## TO DO:
Output the line that contains "This screenshot has width=1776, height=774." together with each line after it, through the final line of the listing below, word for word; omit pictures.

## MATERIAL PROVIDED:
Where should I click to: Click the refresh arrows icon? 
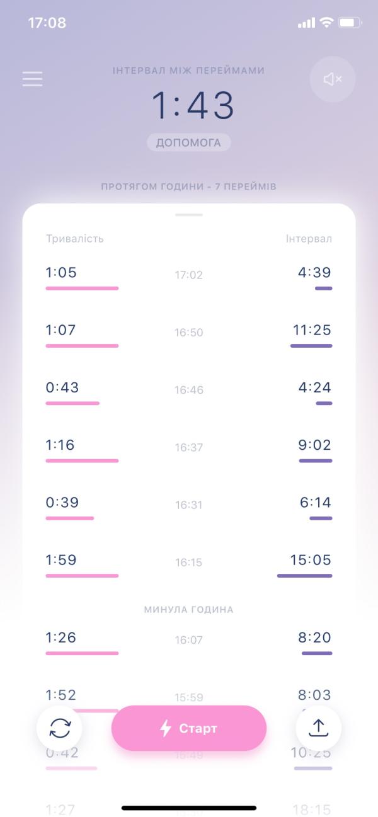[x=60, y=728]
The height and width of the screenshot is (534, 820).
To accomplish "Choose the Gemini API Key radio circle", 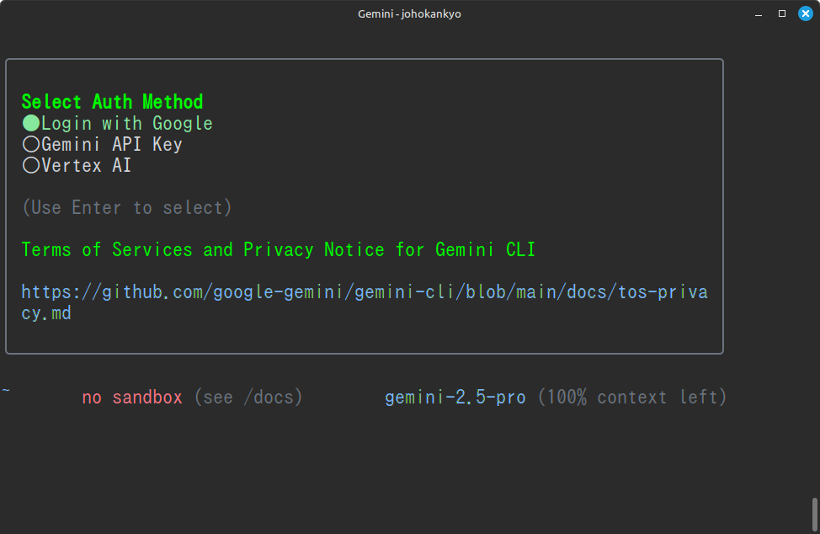I will tap(30, 145).
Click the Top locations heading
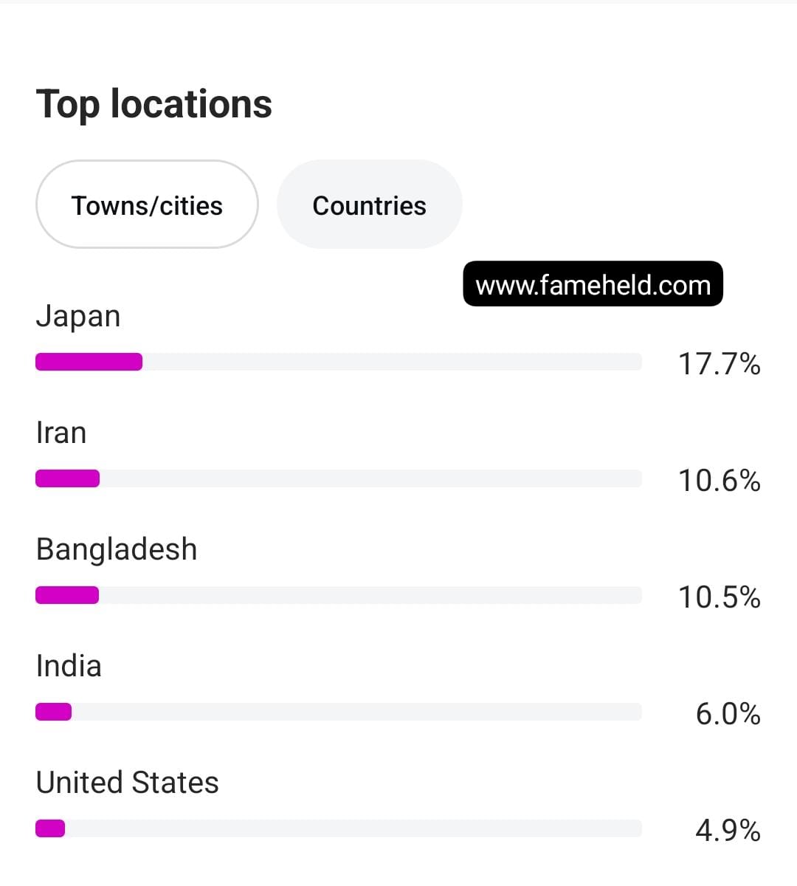The width and height of the screenshot is (797, 886). point(153,103)
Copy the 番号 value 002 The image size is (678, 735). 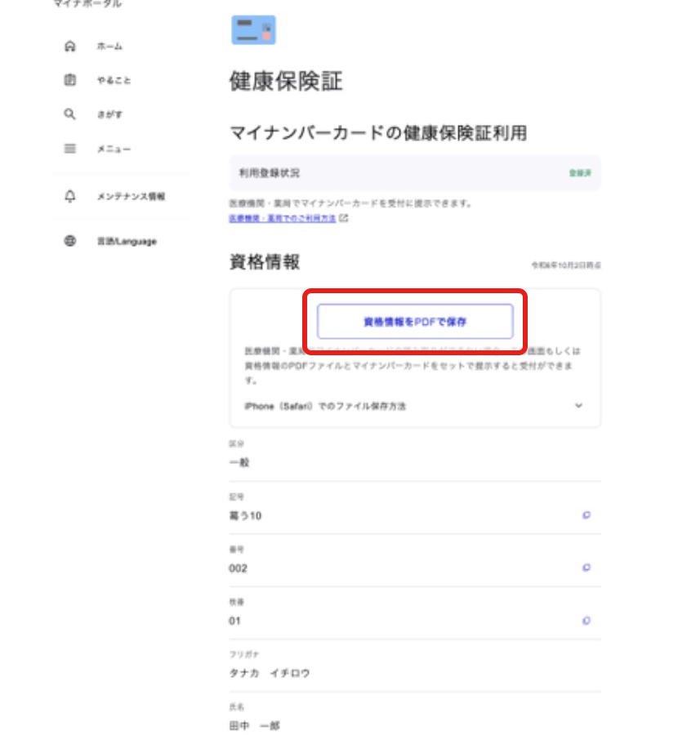586,568
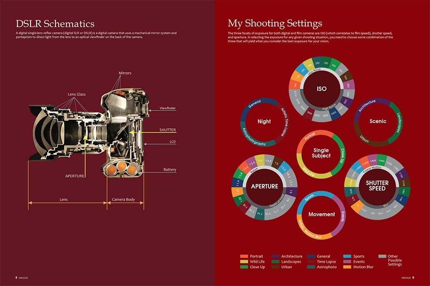Click the Mirrors label
Screen dimensions: 430x286
pyautogui.click(x=125, y=73)
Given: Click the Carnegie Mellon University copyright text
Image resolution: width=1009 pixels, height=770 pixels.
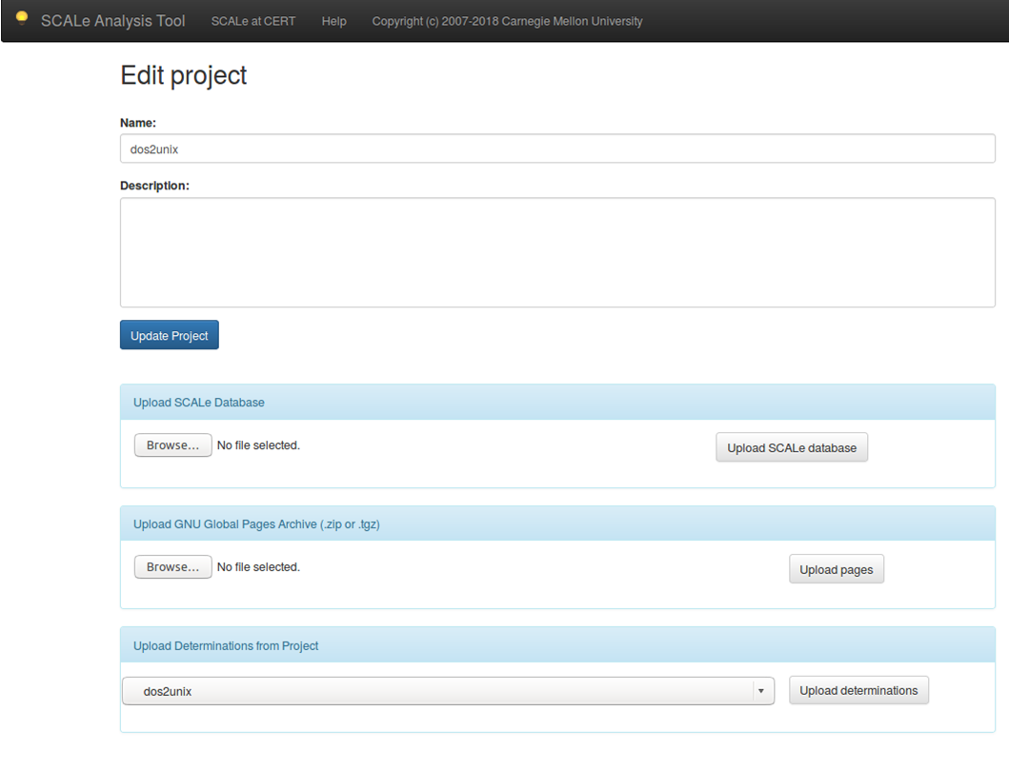Looking at the screenshot, I should click(507, 21).
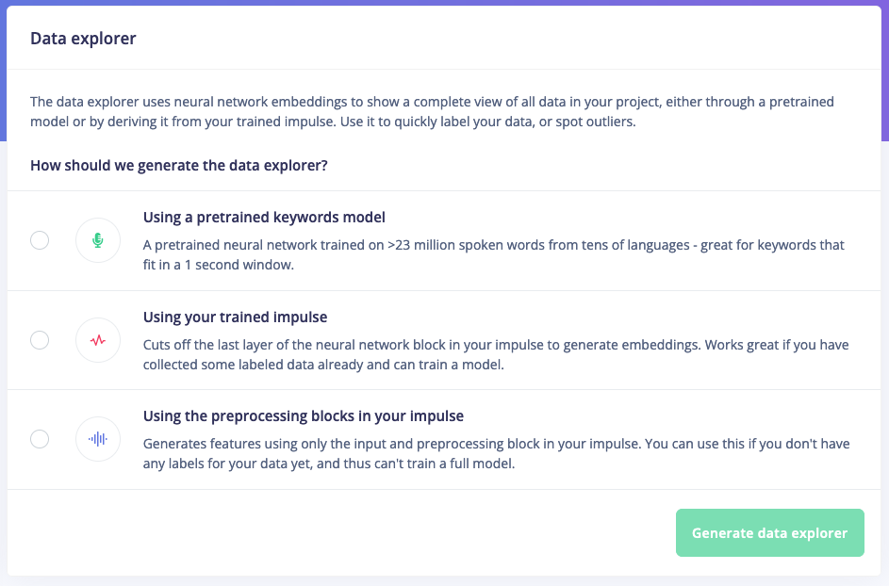Click the purple header strip behind the dialog
This screenshot has width=889, height=586.
point(445,2)
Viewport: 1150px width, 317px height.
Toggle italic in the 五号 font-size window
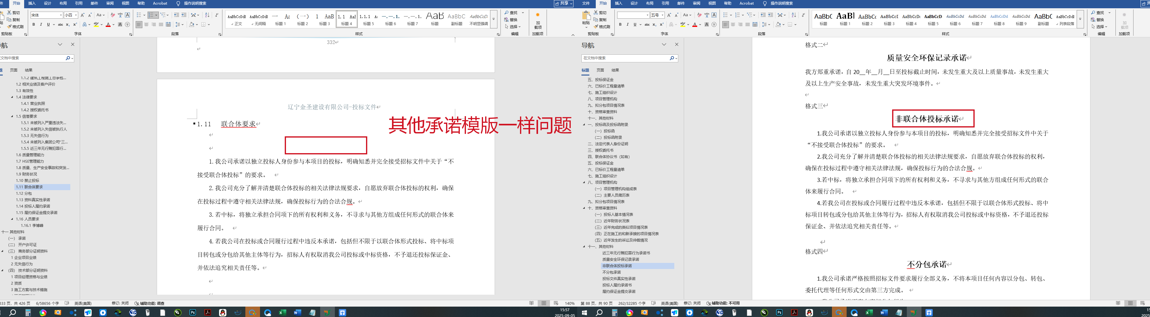(627, 25)
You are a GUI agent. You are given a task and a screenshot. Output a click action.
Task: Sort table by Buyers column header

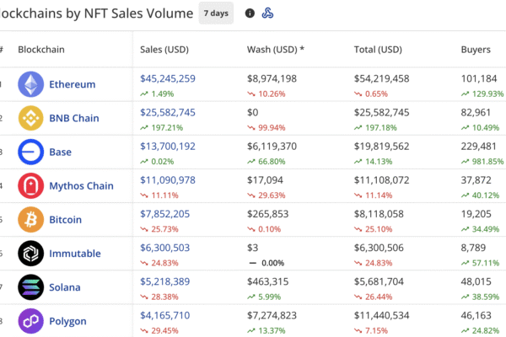[477, 50]
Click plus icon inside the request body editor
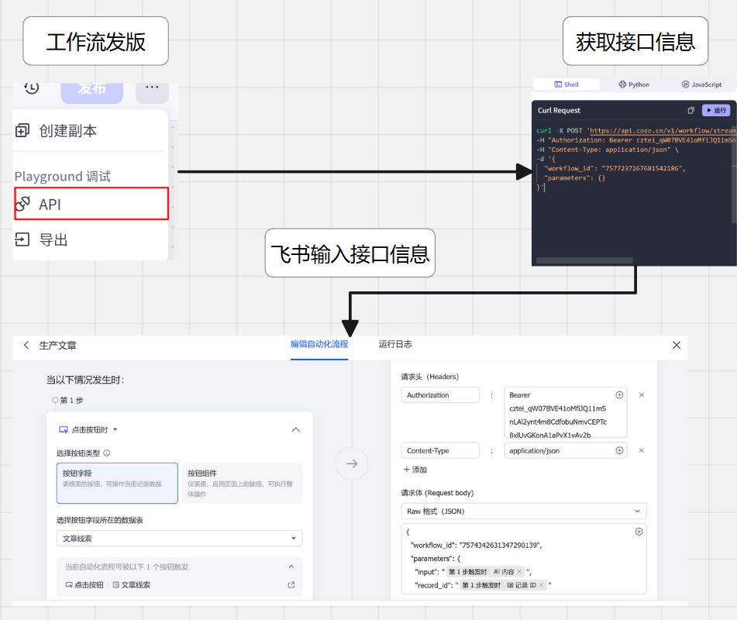The width and height of the screenshot is (737, 620). [x=639, y=531]
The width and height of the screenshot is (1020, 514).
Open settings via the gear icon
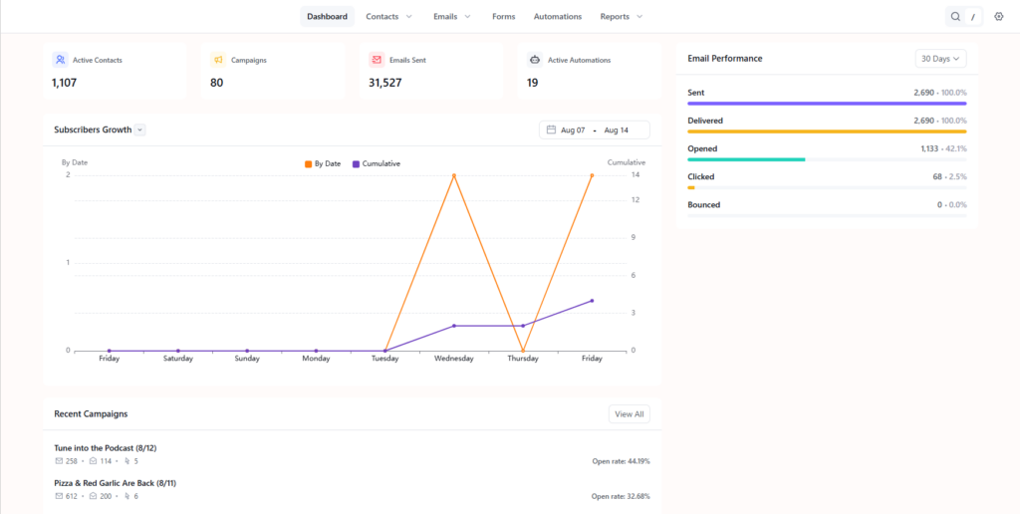coord(999,17)
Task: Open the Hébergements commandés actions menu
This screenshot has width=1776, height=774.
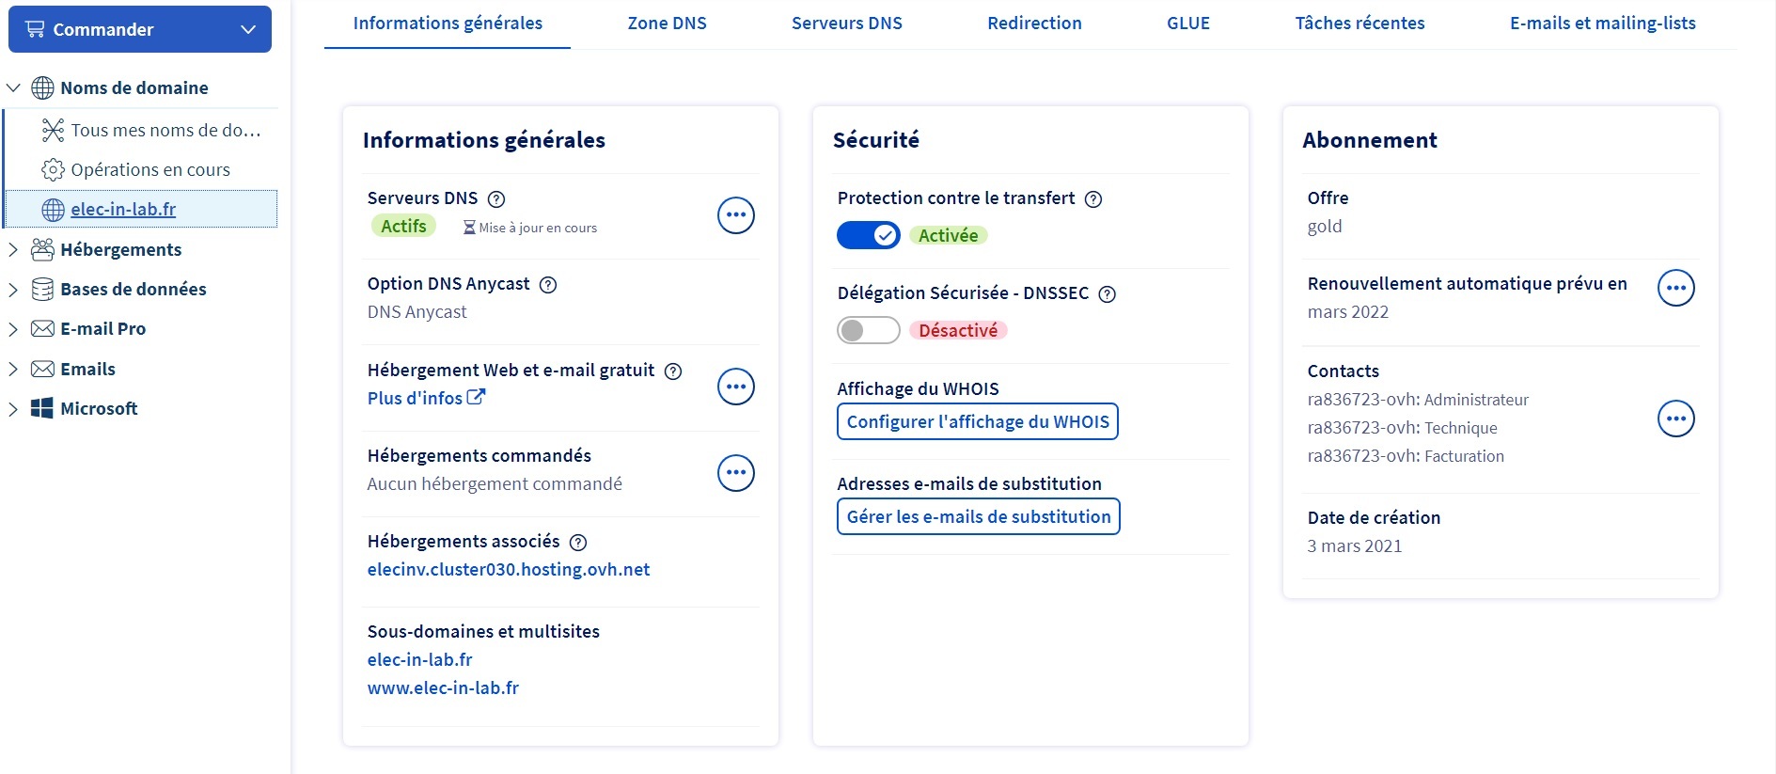Action: (x=735, y=473)
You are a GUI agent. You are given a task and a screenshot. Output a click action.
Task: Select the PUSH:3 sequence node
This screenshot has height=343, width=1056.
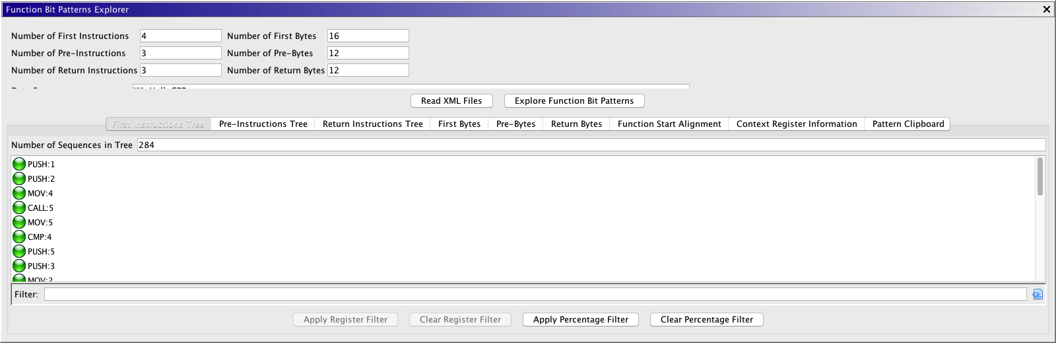coord(41,266)
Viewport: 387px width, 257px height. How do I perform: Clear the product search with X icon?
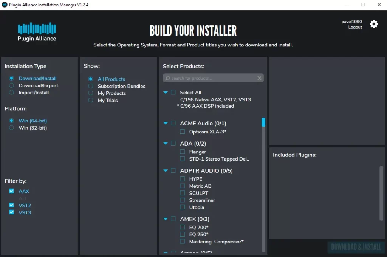259,78
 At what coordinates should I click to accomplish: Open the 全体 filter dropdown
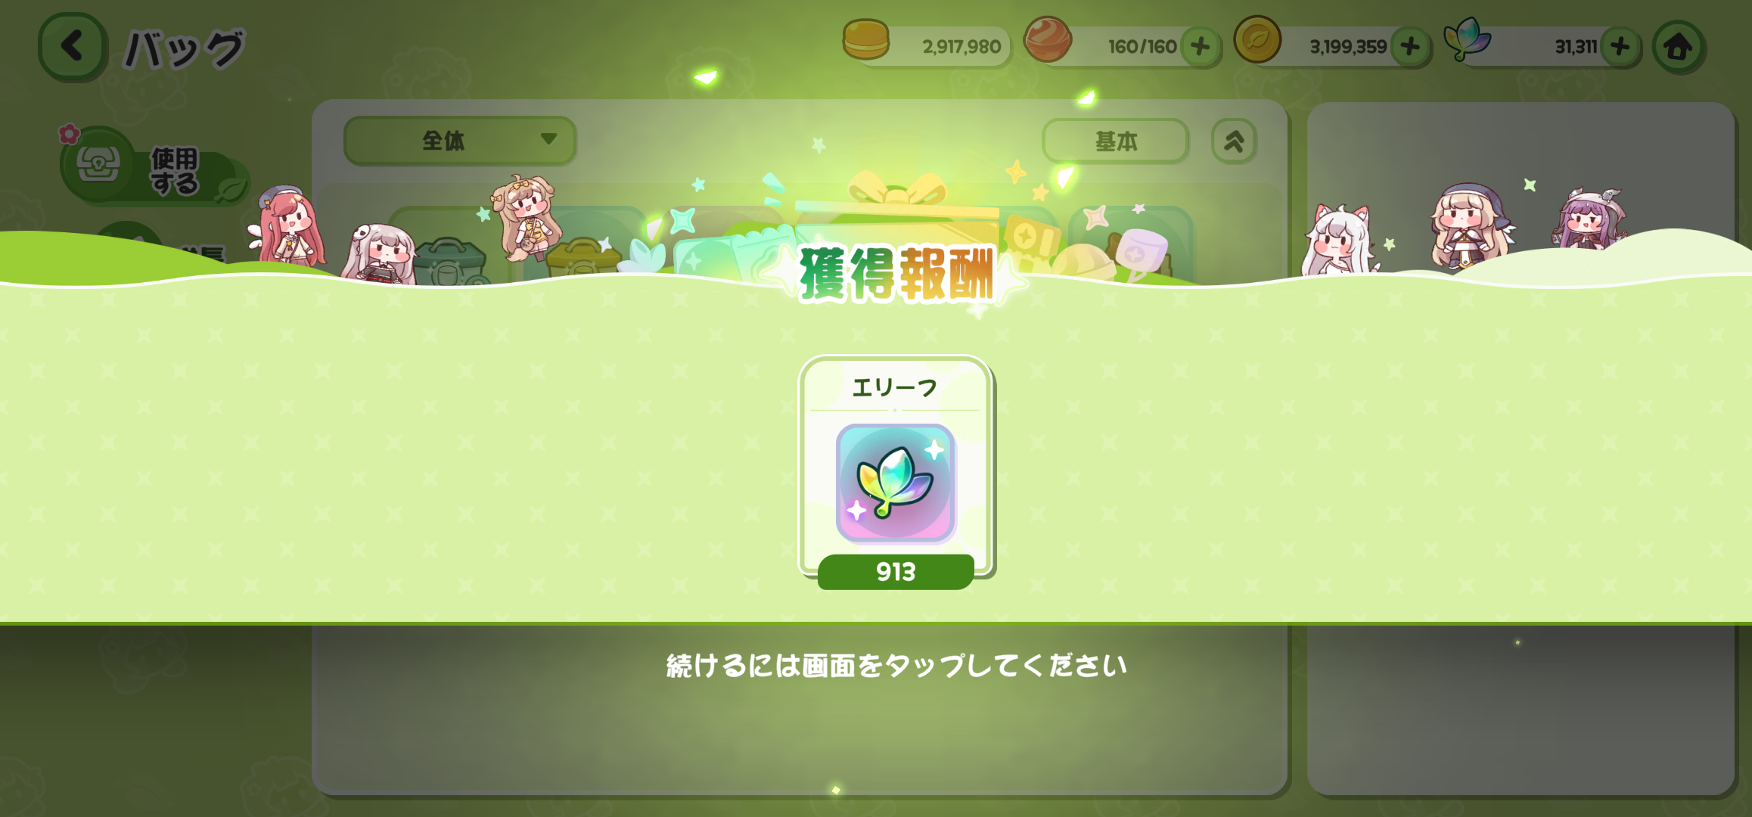pyautogui.click(x=460, y=141)
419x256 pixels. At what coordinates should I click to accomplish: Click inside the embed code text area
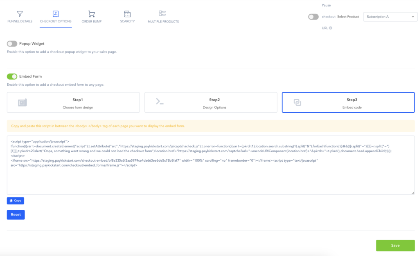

## OUTPUT OF THE EXERCISE:
This screenshot has width=1776, height=774.
Action: (x=735, y=473)
You are a GUI agent. You are given a task and a screenshot. Output a click action.
Task: Select the PUSH:3 sequence node
This screenshot has height=343, width=1056.
coord(41,266)
Viewport: 387px width, 257px height. How do I perform: Clear the product search with X icon?
259,78
 At what coordinates should I click to accomplish: Open the 全体 filter dropdown
pyautogui.click(x=460, y=141)
419x256 pixels. At what coordinates should I click to accomplish: Click inside the embed code text area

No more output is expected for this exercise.